A tentativa de enquadrar a Ordem dos Advogados do Brasil como entidade estatal não é nova. É mesmo recorrente. Corresponde à visão estreita dos que não se ajustam aos fundamentos essenciais da democracia, que pressupõe o Estado sob controle da sociedade civil – e não o inverso. A esses, a OAB, com sua independência, incomoda.

 

Instituição voltada não apenas para a defesa dos legítimos interesses corporativos da advocacia, mas, também, nos termos de seu Estatuto (artigo 44, inciso I), para a defesa da Constituição, dos direitos humanos, da justiça social e do Estado democrático de Direito, é natural que preocupe governantes pouco afeitos a essas causas.

 

A Ordem não tem partido ou ideologia. Seu partido é a Pátria, sua ideologia a cidadania. Esse paradigma permite que se estabeleça em seu ambiente a pluralidade indispensável ao efetivo convívio democrático.

 

Daí a magna significação da vitória, por ampla maioria, obtida pela OAB, no Supremo Tribunal Federal, em junho de 2006, em relação à Adin n° 3026/2003. Ajuizada pela Procuradoria Geral da República, aquela Adin requeria que o preenchimento de funções na estrutura da OAB se desse por meio de concurso público.

 

Por expressiva maioria de votos - oito a dois -, foi rejeitada.
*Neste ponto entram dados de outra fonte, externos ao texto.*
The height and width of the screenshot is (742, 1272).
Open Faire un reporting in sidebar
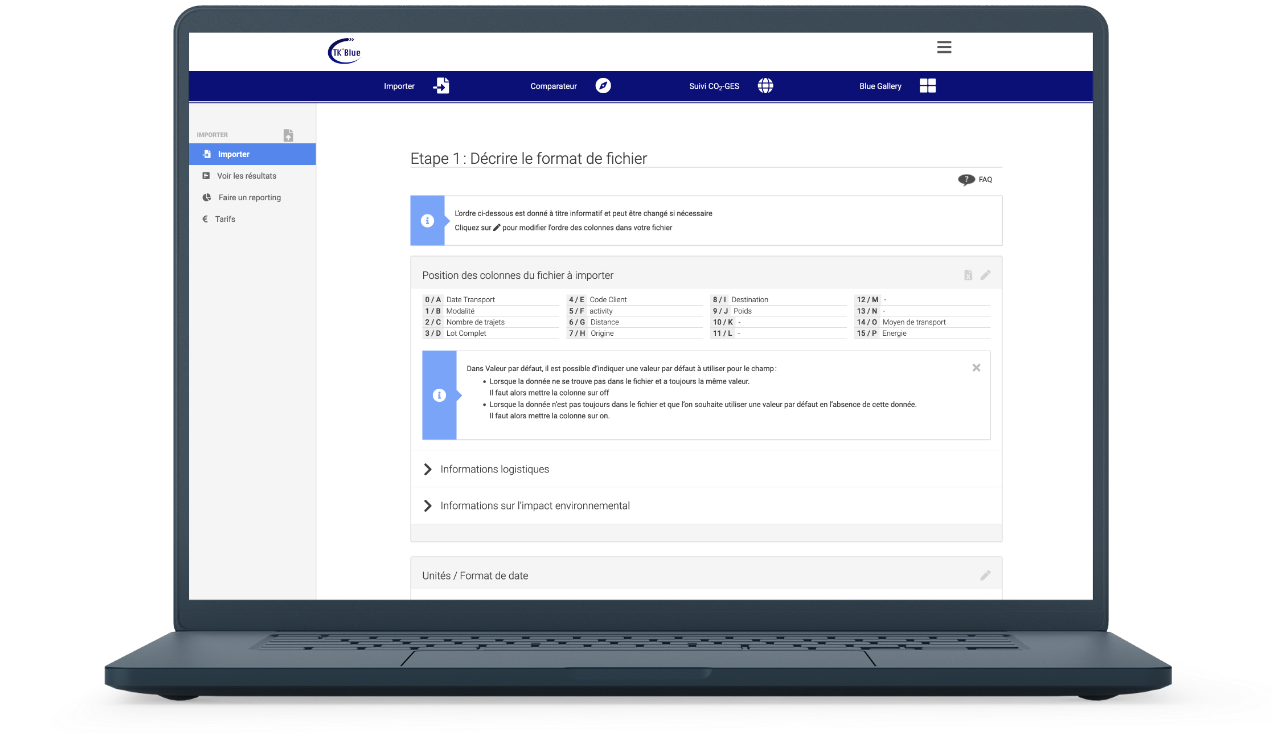249,198
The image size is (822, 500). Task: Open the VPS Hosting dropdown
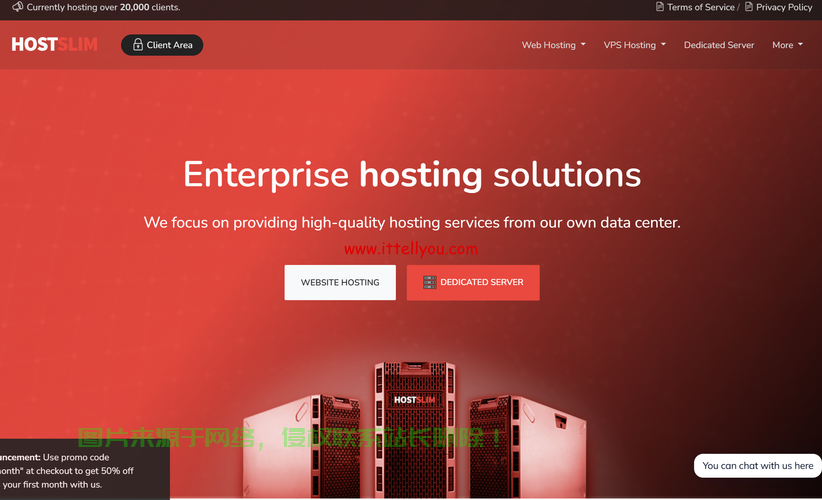[x=634, y=45]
Os fundamentos que respaldaram aquele resultado estão aqui expressos e detalhados, em densos pareceres que hão de ter imensa serventia e validade não apenas para os estudiosos do Direito, mas também para cientistas políticos e historiadores.

 

Autonomia e Liberdade

 

Com aquele resultado – que considero a maior vitória de minha gestão, e uma das maiores de toda a história de nossa entidade –, a OAB livrou-se (espero que para sempre) do risco absurdo de ser estatizada. Afirmamos e reafirmamos nossa natureza jurídica de entidade livre, democrática e desatrelada do tacão do Estado.

 

A OAB é pública – é a voz da sociedade civil brasileira -, mas definitivamente não é, nem pode ser jamais estatal.

 

E assim, somente assim, estará credenciada a manter-se tribuna livre da cidadania. O Supremo Tribunal Federal, com sua histórica decisão, livrou a Ordem da mordaça do Poder Público.

 

O relator, ministro Eros Grau, entendeu – e nisso foi de extrema felicidade - que, conquanto a OAB seja entidade que detém múnus público e seja pessoa jurídica de direito público, não é entidade autárquica, nem se vincula à administração pública.

 

Não pode, portanto, sujeitar-se à exigência do concurso público para contratação de pessoal.

 

O mais importante naquele resultado não era, no entanto, o objeto explícito da Adin – a contratação de pessoal por meio de concurso público -, mas o que nele estava implícito: a tentativa de profanação de nossa natureza jurídica. O que estava em pauta era a estatização de nossa entidade, algo que nem a ditadura militar, em seus piores momentos, logrou cogitar.

 

Tal mudança, se efetivada, simplesmente liquidaria a essência libertária da Ordem. Foi, portanto, e acima de tudo, uma vitória da liberdade, do Estado democrático de Direito – da cidadania.

 

Com tal vitória, nos sentimos revigorados e fortalecidos para continuar a enfrentar os permanentes embates e desafios que a defesa da democracia e do bem comum impõe.